(ENTRIES PROVIDED)

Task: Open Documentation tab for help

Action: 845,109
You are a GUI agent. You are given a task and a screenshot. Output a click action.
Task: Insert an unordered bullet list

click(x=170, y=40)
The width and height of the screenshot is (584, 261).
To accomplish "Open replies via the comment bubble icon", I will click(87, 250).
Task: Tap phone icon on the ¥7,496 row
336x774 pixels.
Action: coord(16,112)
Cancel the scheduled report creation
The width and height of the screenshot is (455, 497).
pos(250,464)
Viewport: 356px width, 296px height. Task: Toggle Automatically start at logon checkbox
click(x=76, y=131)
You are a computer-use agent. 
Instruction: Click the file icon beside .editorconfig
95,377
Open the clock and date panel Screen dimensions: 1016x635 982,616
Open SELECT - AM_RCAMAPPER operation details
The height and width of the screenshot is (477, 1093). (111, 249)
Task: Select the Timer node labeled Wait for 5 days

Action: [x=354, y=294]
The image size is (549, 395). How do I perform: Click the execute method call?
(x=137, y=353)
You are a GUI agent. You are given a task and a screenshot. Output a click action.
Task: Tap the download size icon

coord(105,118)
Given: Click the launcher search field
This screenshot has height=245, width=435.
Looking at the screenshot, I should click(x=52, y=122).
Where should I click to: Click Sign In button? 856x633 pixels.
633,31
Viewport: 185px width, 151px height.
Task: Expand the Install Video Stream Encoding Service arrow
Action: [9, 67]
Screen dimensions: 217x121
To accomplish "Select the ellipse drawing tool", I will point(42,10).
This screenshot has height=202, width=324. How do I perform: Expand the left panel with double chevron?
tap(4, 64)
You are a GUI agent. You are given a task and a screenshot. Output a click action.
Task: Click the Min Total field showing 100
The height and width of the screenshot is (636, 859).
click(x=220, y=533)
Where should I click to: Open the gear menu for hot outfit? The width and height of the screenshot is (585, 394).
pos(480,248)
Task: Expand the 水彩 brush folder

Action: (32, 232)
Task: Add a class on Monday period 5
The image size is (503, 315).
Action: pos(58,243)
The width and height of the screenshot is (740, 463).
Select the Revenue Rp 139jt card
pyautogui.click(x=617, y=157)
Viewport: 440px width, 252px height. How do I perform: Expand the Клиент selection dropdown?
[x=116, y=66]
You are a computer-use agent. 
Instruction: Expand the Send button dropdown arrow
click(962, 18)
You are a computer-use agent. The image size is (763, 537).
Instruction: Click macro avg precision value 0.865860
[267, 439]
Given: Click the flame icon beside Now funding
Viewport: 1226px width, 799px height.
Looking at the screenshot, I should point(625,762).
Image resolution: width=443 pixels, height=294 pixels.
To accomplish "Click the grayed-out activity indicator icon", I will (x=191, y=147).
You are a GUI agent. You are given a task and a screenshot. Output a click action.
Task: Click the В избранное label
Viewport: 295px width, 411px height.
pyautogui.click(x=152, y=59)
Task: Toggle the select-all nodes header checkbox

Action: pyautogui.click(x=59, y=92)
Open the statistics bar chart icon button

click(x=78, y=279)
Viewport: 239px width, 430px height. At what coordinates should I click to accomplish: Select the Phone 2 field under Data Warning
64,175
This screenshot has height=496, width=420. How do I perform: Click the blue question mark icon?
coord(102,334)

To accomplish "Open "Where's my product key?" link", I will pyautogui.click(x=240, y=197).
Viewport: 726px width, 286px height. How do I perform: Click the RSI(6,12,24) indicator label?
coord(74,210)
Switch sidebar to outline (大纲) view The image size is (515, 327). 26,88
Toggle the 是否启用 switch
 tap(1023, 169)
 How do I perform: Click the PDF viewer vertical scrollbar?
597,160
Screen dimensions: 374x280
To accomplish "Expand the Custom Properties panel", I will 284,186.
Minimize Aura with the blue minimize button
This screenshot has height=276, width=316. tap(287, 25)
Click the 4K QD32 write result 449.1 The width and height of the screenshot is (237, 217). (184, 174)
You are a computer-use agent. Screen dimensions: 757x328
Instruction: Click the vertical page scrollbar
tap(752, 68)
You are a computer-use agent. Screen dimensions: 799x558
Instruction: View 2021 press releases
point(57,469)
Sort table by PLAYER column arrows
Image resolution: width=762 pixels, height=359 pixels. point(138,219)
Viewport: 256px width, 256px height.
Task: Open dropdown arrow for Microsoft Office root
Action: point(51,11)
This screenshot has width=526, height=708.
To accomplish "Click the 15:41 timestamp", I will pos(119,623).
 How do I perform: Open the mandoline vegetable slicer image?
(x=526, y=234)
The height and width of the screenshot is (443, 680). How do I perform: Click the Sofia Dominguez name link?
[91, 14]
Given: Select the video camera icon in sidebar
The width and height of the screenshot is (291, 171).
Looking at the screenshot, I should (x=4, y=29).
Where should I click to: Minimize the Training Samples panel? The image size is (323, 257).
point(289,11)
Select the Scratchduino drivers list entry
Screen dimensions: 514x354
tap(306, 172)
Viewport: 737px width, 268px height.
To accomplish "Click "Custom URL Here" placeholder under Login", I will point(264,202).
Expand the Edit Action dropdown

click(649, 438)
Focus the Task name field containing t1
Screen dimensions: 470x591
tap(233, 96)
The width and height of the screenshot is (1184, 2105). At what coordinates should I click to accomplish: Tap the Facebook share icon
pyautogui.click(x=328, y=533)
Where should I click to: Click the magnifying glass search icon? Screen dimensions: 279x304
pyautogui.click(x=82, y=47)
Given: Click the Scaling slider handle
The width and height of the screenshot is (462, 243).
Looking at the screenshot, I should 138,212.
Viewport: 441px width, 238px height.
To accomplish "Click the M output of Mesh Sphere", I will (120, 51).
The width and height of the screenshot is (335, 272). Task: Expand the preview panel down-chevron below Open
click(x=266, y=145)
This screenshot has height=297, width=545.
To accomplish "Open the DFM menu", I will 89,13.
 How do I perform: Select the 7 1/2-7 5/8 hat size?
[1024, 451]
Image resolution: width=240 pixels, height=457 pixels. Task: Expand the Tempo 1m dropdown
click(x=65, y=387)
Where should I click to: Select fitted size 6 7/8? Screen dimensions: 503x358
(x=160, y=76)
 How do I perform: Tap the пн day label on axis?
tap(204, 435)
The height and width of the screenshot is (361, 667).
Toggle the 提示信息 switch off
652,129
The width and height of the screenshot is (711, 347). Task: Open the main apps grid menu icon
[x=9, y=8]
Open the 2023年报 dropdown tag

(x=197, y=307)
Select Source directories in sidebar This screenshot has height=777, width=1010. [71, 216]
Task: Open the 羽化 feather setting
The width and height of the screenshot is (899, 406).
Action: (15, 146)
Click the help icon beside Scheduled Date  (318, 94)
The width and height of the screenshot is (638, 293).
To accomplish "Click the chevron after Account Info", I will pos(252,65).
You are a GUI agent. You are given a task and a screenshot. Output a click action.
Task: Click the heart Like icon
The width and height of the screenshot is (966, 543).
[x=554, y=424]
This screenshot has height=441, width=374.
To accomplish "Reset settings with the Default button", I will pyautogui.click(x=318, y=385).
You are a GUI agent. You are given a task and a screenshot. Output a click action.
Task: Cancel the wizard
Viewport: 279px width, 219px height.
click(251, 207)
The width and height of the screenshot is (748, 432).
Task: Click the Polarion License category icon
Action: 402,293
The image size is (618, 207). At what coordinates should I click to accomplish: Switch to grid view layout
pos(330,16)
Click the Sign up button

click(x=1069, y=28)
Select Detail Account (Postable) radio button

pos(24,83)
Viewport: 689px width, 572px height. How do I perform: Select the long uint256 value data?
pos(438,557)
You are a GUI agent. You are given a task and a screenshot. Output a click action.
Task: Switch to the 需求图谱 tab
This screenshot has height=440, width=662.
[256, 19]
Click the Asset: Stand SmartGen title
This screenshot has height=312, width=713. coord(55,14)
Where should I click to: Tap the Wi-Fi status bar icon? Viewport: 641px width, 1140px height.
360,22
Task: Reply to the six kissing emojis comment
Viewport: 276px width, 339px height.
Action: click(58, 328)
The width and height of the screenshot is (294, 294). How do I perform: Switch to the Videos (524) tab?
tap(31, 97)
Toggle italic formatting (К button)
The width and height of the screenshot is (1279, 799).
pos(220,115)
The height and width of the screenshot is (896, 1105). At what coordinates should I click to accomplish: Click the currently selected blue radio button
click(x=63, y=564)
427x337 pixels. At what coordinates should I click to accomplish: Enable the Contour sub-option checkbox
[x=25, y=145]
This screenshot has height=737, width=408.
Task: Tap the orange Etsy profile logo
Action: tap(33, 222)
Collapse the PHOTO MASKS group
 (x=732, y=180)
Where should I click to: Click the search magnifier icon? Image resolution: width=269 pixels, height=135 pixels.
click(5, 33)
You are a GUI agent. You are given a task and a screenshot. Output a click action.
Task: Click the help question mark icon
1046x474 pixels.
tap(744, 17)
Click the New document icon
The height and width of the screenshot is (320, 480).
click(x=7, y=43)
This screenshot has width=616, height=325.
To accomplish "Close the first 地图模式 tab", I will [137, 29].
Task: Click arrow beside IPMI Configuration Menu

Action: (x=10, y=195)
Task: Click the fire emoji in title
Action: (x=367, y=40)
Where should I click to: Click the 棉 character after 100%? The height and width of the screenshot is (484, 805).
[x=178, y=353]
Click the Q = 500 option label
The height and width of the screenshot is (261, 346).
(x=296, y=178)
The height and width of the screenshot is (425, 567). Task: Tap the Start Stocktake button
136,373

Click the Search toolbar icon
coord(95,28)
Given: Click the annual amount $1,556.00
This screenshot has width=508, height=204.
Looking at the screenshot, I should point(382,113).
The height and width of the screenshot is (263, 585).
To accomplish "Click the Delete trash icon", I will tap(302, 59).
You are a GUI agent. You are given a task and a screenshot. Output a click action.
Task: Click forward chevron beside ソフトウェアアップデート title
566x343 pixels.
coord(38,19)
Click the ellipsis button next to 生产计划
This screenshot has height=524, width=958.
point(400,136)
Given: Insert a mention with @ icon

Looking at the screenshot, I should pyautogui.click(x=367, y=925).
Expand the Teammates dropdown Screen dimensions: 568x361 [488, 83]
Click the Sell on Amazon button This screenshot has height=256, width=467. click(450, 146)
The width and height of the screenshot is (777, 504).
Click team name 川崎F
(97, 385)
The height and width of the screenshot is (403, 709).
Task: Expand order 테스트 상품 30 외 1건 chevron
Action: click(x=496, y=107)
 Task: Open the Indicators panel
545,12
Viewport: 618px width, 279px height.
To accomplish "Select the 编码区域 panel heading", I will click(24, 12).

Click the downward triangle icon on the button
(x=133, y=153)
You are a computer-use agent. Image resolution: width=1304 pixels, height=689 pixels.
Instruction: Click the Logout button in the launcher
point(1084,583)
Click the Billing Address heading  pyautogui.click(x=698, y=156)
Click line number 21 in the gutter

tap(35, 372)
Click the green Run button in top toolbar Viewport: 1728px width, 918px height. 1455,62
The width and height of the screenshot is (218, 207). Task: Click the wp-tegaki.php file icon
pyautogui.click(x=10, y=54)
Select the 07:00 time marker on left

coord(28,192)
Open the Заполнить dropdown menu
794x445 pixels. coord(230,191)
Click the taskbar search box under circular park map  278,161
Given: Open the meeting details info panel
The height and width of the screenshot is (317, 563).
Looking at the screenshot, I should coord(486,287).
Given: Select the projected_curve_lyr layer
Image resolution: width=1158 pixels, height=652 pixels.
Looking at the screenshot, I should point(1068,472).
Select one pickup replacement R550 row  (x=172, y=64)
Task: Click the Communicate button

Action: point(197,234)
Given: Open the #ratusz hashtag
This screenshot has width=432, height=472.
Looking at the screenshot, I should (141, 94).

(End ENTRIES PROVIDED)

▸ PROBLEM STATEMENT
Find all the lines containing "comment" in the material, then copy them.

▸ TASK RESULT
To accomplish "Open replies via the comment bubble icon", I will click(87, 250).
Task: Reply to the six kissing emojis comment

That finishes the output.